DATA TO PROCESS –
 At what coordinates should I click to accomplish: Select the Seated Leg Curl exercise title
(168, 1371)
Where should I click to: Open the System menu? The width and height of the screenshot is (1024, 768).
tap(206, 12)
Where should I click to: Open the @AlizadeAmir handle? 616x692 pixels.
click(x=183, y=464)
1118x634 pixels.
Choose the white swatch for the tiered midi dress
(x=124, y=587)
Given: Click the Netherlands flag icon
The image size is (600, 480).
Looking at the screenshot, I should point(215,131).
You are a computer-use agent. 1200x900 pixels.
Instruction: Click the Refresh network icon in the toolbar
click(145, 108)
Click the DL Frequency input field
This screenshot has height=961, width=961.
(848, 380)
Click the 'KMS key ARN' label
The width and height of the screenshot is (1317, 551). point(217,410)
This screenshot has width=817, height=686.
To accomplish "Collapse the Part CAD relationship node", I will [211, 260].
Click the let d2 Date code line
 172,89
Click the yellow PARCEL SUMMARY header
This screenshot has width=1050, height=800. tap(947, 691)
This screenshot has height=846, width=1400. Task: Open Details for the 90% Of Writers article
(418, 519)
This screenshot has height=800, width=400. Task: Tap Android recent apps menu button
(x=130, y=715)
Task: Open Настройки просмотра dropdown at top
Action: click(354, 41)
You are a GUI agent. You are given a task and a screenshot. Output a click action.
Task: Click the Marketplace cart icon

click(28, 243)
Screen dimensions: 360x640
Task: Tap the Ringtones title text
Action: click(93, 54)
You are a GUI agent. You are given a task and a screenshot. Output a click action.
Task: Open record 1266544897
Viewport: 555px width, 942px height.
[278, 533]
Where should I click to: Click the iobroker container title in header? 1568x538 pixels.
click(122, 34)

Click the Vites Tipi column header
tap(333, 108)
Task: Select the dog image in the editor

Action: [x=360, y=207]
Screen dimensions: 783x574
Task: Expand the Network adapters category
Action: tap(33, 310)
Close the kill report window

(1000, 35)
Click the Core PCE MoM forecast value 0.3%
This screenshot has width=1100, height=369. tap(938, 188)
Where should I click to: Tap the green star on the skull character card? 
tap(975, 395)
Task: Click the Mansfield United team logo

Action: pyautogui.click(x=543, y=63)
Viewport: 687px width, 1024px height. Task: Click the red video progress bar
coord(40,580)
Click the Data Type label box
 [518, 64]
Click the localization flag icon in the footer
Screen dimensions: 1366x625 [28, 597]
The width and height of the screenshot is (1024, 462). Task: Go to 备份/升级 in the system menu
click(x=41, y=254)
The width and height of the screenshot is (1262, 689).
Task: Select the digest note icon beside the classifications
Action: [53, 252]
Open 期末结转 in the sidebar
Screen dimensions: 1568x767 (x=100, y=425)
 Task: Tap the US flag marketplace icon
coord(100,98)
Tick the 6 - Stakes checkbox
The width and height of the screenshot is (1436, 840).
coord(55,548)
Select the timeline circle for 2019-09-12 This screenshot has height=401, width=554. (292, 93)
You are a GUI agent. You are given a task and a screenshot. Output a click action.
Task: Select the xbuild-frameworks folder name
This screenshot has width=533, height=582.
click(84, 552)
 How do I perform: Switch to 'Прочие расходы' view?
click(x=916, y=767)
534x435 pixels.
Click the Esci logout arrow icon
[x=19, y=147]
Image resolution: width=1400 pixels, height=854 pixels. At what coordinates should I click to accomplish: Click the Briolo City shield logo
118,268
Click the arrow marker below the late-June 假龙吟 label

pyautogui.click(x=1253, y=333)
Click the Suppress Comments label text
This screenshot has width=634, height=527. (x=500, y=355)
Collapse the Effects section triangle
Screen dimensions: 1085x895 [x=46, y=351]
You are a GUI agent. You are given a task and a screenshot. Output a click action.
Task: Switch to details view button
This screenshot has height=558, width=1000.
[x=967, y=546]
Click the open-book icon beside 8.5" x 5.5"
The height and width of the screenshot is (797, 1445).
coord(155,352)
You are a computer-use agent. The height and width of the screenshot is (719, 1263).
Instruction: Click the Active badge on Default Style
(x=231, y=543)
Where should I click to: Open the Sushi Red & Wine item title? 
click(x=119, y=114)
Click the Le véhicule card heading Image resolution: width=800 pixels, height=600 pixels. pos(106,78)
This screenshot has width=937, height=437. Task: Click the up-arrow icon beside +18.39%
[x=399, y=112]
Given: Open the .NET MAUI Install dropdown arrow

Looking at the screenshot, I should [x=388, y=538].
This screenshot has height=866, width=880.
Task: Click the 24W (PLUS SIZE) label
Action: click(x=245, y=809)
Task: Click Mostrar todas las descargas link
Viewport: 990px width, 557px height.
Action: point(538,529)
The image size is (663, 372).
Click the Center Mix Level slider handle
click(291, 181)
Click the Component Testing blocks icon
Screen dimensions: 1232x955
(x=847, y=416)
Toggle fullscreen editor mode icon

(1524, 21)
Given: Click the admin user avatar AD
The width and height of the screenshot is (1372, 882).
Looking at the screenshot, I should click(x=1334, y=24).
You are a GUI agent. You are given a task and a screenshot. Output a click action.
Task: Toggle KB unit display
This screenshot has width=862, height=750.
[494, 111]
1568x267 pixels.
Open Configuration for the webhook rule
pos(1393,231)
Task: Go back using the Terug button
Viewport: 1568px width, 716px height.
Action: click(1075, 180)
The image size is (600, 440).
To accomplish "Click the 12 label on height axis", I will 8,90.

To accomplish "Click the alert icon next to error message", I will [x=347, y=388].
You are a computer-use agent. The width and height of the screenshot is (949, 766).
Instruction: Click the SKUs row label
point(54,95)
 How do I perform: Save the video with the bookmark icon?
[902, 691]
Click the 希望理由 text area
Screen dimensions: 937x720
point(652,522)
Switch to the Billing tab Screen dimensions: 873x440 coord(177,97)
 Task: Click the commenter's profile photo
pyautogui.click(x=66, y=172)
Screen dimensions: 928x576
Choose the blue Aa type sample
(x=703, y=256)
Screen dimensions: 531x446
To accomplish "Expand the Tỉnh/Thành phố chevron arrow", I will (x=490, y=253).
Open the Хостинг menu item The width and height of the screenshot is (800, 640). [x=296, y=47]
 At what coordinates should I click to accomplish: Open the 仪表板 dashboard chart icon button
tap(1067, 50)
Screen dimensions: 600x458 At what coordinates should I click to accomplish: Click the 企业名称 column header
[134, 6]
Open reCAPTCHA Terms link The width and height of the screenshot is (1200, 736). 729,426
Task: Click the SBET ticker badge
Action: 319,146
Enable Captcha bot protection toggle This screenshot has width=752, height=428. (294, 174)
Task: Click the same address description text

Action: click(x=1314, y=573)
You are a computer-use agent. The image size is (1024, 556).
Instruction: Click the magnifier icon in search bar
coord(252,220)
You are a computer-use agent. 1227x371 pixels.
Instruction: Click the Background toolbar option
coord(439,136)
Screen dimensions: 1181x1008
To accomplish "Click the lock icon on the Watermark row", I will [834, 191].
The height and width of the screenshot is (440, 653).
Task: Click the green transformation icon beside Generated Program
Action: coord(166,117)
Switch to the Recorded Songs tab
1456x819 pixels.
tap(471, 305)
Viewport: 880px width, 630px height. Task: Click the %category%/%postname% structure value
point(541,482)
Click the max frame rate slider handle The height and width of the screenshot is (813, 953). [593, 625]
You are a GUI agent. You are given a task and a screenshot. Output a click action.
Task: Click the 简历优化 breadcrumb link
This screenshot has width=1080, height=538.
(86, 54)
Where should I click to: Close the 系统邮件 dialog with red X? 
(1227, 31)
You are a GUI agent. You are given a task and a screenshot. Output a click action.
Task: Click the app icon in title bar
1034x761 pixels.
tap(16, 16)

REQUIRED WORK – Exact duplication of all the data above is expected.

ANSWER TO THIS EXERCISE –
 At what coordinates should I click to accomplish: Select the Seated Leg Curl exercise title
(168, 1371)
Where should I click to: Open the System menu? The width and height of the screenshot is (1024, 768).
tap(206, 12)
Where should I click to: Open the @AlizadeAmir handle? 616x692 pixels.
click(x=183, y=464)
1118x634 pixels.
Choose the white swatch for the tiered midi dress
(x=124, y=587)
Given: Click the Netherlands flag icon
The image size is (600, 480).
Looking at the screenshot, I should point(215,131).
You are a computer-use agent. 1200x900 pixels.
Instruction: Click the Refresh network icon in the toolbar
click(145, 108)
Click the DL Frequency input field
This screenshot has height=961, width=961.
(848, 380)
Click the 'KMS key ARN' label
The width and height of the screenshot is (1317, 551). point(217,410)
This screenshot has width=817, height=686.
To accomplish "Collapse the Part CAD relationship node", I will [211, 260].
Click the let d2 Date code line
 172,89
Click the yellow PARCEL SUMMARY header
This screenshot has width=1050, height=800. tap(947, 691)
This screenshot has height=846, width=1400. Task: Open Details for the 90% Of Writers article
(418, 519)
This screenshot has height=800, width=400. Task: Tap Android recent apps menu button
(x=130, y=715)
Task: Open Настройки просмотра dropdown at top
Action: click(354, 41)
You are a GUI agent. You are given a task and a screenshot. Output a click action.
Task: Click the Marketplace cart icon

click(28, 243)
Screen dimensions: 360x640
Task: Tap the Ringtones title text
Action: click(93, 54)
You are a GUI agent. You are given a task and a screenshot. Output a click action.
Task: Open record 1266544897
Viewport: 555px width, 942px height.
[278, 533]
Where should I click to: Click the iobroker container title in header? 1568x538 pixels.
click(122, 34)

Click the Vites Tipi column header
tap(333, 108)
Task: Select the dog image in the editor

Action: [x=360, y=207]
Screen dimensions: 783x574
Task: Expand the Network adapters category
Action: tap(33, 310)
Close the kill report window

(1000, 35)
Click the Core PCE MoM forecast value 0.3%
This screenshot has width=1100, height=369. tap(938, 188)
Where should I click to: Tap the green star on the skull character card? 
tap(975, 395)
Task: Click the Mansfield United team logo

Action: pyautogui.click(x=543, y=63)
Viewport: 687px width, 1024px height. Task: Click the red video progress bar
coord(40,580)
Click the Data Type label box
 [518, 64]
Click the localization flag icon in the footer
Screen dimensions: 1366x625 [28, 597]
The width and height of the screenshot is (1024, 462). Task: Go to 备份/升级 in the system menu
click(x=41, y=254)
The width and height of the screenshot is (1262, 689).
Task: Select the digest note icon beside the classifications
Action: [53, 252]
Open 期末结转 in the sidebar
Screen dimensions: 1568x767 (x=100, y=425)
 Task: Tap the US flag marketplace icon
coord(100,98)
Tick the 6 - Stakes checkbox
The width and height of the screenshot is (1436, 840).
coord(55,548)
Select the timeline circle for 2019-09-12 This screenshot has height=401, width=554. (292, 93)
You are a GUI agent. You are given a task and a screenshot. Output a click action.
Task: Select the xbuild-frameworks folder name
This screenshot has width=533, height=582.
click(84, 552)
 How do I perform: Switch to 'Прочие расходы' view?
click(x=916, y=767)
534x435 pixels.
Click the Esci logout arrow icon
[x=19, y=147]
Image resolution: width=1400 pixels, height=854 pixels. At what coordinates should I click to accomplish: Click the Briolo City shield logo
118,268
Click the arrow marker below the late-June 假龙吟 label

pyautogui.click(x=1253, y=333)
Click the Suppress Comments label text
This screenshot has width=634, height=527. (x=500, y=355)
Collapse the Effects section triangle
Screen dimensions: 1085x895 [x=46, y=351]
You are a GUI agent. You are given a task and a screenshot. Output a click action.
Task: Switch to details view button
This screenshot has height=558, width=1000.
[x=967, y=546]
Click the open-book icon beside 8.5" x 5.5"
The height and width of the screenshot is (797, 1445).
coord(155,352)
You are a computer-use agent. The height and width of the screenshot is (719, 1263).
Instruction: Click the Active badge on Default Style
(x=231, y=543)
Where should I click to: Open the Sushi Red & Wine item title? 
click(x=119, y=114)
Click the Le véhicule card heading Image resolution: width=800 pixels, height=600 pixels. pos(106,78)
This screenshot has width=937, height=437. Task: Click the up-arrow icon beside +18.39%
[x=399, y=112]
Given: Open the .NET MAUI Install dropdown arrow

Looking at the screenshot, I should [x=388, y=538].
This screenshot has height=866, width=880.
Task: Click the 24W (PLUS SIZE) label
Action: click(x=245, y=809)
Task: Click Mostrar todas las descargas link
Viewport: 990px width, 557px height.
Action: point(538,529)
The image size is (663, 372).
Click the Center Mix Level slider handle
click(291, 181)
Click the Component Testing blocks icon
Screen dimensions: 1232x955
(x=847, y=416)
Toggle fullscreen editor mode icon

(1524, 21)
Given: Click the admin user avatar AD
The width and height of the screenshot is (1372, 882).
Looking at the screenshot, I should click(x=1334, y=24).
You are a GUI agent. You are given a task and a screenshot. Output a click action.
Task: Toggle KB unit display
This screenshot has width=862, height=750.
[494, 111]
1568x267 pixels.
Open Configuration for the webhook rule
pos(1393,231)
Task: Go back using the Terug button
Viewport: 1568px width, 716px height.
Action: click(1075, 180)
The image size is (600, 440).
To accomplish "Click the 12 label on height axis", I will 8,90.

To accomplish "Click the alert icon next to error message", I will [x=347, y=388].
You are a computer-use agent. The width and height of the screenshot is (949, 766).
Instruction: Click the SKUs row label
point(54,95)
 How do I perform: Save the video with the bookmark icon?
[902, 691]
Click the 希望理由 text area
Screen dimensions: 937x720
point(652,522)
Switch to the Billing tab Screen dimensions: 873x440 coord(177,97)
 Task: Click the commenter's profile photo
pyautogui.click(x=66, y=172)
Screen dimensions: 928x576
Choose the blue Aa type sample
(x=703, y=256)
Screen dimensions: 531x446
To accomplish "Expand the Tỉnh/Thành phố chevron arrow", I will (x=490, y=253).
Open the Хостинг menu item The width and height of the screenshot is (800, 640). [x=296, y=47]
 At what coordinates should I click to accomplish: Open the 仪表板 dashboard chart icon button
tap(1067, 50)
Screen dimensions: 600x458 At what coordinates should I click to accomplish: Click the 企业名称 column header
[134, 6]
Open reCAPTCHA Terms link The width and height of the screenshot is (1200, 736). 729,426
Task: Click the SBET ticker badge
Action: 319,146
Enable Captcha bot protection toggle This screenshot has width=752, height=428. (294, 174)
Task: Click the same address description text

Action: click(x=1314, y=573)
You are a computer-use agent. The image size is (1024, 556).
Instruction: Click the magnifier icon in search bar
coord(252,220)
You are a computer-use agent. 1227x371 pixels.
Instruction: Click the Background toolbar option
coord(439,136)
Screen dimensions: 1181x1008
To accomplish "Click the lock icon on the Watermark row", I will [834, 191].
The height and width of the screenshot is (440, 653).
Task: Click the green transformation icon beside Generated Program
Action: coord(166,117)
Switch to the Recorded Songs tab
1456x819 pixels.
tap(471, 305)
Viewport: 880px width, 630px height. Task: Click the %category%/%postname% structure value
point(541,482)
Click the max frame rate slider handle The height and width of the screenshot is (813, 953). [593, 625]
You are a GUI agent. You are given a task and a screenshot. Output a click action.
Task: Click the 简历优化 breadcrumb link
This screenshot has width=1080, height=538.
(86, 54)
Where should I click to: Close the 系统邮件 dialog with red X? 
(1227, 31)
You are a GUI agent. You are given a task and a screenshot. Output a click action.
Task: Click the app icon in title bar
1034x761 pixels.
tap(16, 16)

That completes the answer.